Mais comment en sommes-nous arrivés à banaliser à ce point le terme «nazi»? Pouvons-nous réduire ce phénomène à une atteinte ordinaire du point Godwin, dans un contexte où ce type de surenchère dans l'insulte semble nécessaire pour clore des débats interminables, en particulier au sein d'un paysage informationnel saturé par les sujets clivants? Le nazisme ne serait-il plus le symbole de la monstruosité ultime, alors que cette idéologie politique raciste et antisémite a conduit des millions d'innocents à la mort?
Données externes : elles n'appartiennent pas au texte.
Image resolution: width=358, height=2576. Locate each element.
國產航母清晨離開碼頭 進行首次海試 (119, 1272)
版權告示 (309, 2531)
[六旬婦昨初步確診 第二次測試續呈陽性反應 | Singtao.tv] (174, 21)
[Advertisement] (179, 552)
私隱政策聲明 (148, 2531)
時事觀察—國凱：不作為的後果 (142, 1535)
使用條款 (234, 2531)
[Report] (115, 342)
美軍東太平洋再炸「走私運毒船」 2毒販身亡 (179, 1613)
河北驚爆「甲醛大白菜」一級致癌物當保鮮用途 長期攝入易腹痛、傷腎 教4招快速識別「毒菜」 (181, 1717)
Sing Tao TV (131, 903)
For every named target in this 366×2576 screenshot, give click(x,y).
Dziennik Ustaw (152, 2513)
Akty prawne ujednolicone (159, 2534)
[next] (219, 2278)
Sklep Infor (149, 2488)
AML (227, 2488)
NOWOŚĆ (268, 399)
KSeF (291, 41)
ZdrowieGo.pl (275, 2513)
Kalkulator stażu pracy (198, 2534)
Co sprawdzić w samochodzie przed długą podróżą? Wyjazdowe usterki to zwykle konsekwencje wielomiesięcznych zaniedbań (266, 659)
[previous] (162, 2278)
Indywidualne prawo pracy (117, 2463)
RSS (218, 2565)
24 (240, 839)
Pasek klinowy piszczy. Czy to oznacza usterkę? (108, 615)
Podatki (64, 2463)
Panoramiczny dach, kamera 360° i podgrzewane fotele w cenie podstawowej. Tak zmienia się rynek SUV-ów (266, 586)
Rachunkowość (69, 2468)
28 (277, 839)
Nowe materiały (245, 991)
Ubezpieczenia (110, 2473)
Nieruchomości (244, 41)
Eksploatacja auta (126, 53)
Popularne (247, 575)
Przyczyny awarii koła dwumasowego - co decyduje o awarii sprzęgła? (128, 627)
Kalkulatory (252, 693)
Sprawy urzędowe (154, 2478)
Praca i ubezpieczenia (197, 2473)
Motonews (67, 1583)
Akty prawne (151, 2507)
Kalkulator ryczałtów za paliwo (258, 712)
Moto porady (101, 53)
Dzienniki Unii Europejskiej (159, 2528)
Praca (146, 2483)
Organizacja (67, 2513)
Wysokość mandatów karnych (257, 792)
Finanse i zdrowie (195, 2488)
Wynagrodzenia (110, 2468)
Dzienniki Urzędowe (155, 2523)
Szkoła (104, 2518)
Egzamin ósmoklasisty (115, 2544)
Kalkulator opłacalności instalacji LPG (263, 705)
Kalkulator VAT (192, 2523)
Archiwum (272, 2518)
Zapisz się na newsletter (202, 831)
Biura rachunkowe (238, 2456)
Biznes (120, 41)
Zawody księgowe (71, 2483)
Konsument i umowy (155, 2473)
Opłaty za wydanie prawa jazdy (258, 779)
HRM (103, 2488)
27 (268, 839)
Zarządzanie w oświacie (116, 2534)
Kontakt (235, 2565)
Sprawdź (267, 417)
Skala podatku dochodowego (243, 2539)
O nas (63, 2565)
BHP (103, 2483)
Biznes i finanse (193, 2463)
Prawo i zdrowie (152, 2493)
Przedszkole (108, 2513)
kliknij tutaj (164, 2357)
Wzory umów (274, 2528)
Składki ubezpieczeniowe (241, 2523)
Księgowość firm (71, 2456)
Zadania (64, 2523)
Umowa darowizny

Ce qui est certain, c'est que cette nazification de l'adversaire repose le plus souvent sur des extrapolations, des amalgames grossiers et des arguments fallacieux. Il nous semble en tout cas urgent de dénazifier les controverses et d'en finir avec cette insulte dangereuse pour les débats démocratiques.

La banalisation du nazisme dans les sphères médiatiques et intellectuelles

On se souvient des tollés provoqués par les sorties de Jean-Marie Le Pen à propos des chambres à gaz ou de son «Durafour-crématoire». Personne n'a non plus oublié la navrante prestation télévisée de Dieudonné grimé en juif orthodoxe portant un uniforme militaire, achevant son sketch par «Isra-heil» et un salut nazi. Ainsi, depuis plus de trente ans, nous avons l'impression qu'un certain nombre de personnalités médiatiques se sont autorisées à transgresser une limite non seulement rhétorique mais aussi un repère moral fondamental.

Nous voyons désormais fleurir les livres où la décontextualisation du nazisme ne paraît plus poser de problème. Par exemple, en 2020, Paul Ariès a publié sa Lettre ouverte aux mangeurs de viande où il compare explicitement les vegans aux nazis. Il applique la loi du talion en prétendant répliquer à ceux qui accusent les omnivores «d'être des criminels dignes des gardiens de camps d'extermination nazis»[1]. L'auteur reprend l'idée que le véganisme était déjà une pratique courante chez les nazis et que cela fut le choix d'Adolf Hitler lui-même. L'amalgame est donc rapidement scellé: les nazis étant des vegans, les vegans sont des (néo)nazis. Pourtant, Paul Ariès ne donne aucun argument qui ne soit ni poussif, ni l'expression d'une haine profonde envers les vegans pour alimenter sa thèse.

Dans Hold-up, Monique Pinçon-Charlot compare les riches aux nazis dont le but serait d'exterminer la partie la plus pauvre de la population.

Aujourd'hui, les exemples de ce type de «reductio ad hitlerum»[2] sont légion. Un autre cas est celui de Johann Chapoutot, qui dénonçait pourtant huit ans auparavant l'utilisation inadaptée des références au nazisme pour décrire le monde contemporain, mais qui se plaît en 2020, dans Libres d'obéir[3], à filer les amalgames et les extrapolations pour assimiler le management au nazisme.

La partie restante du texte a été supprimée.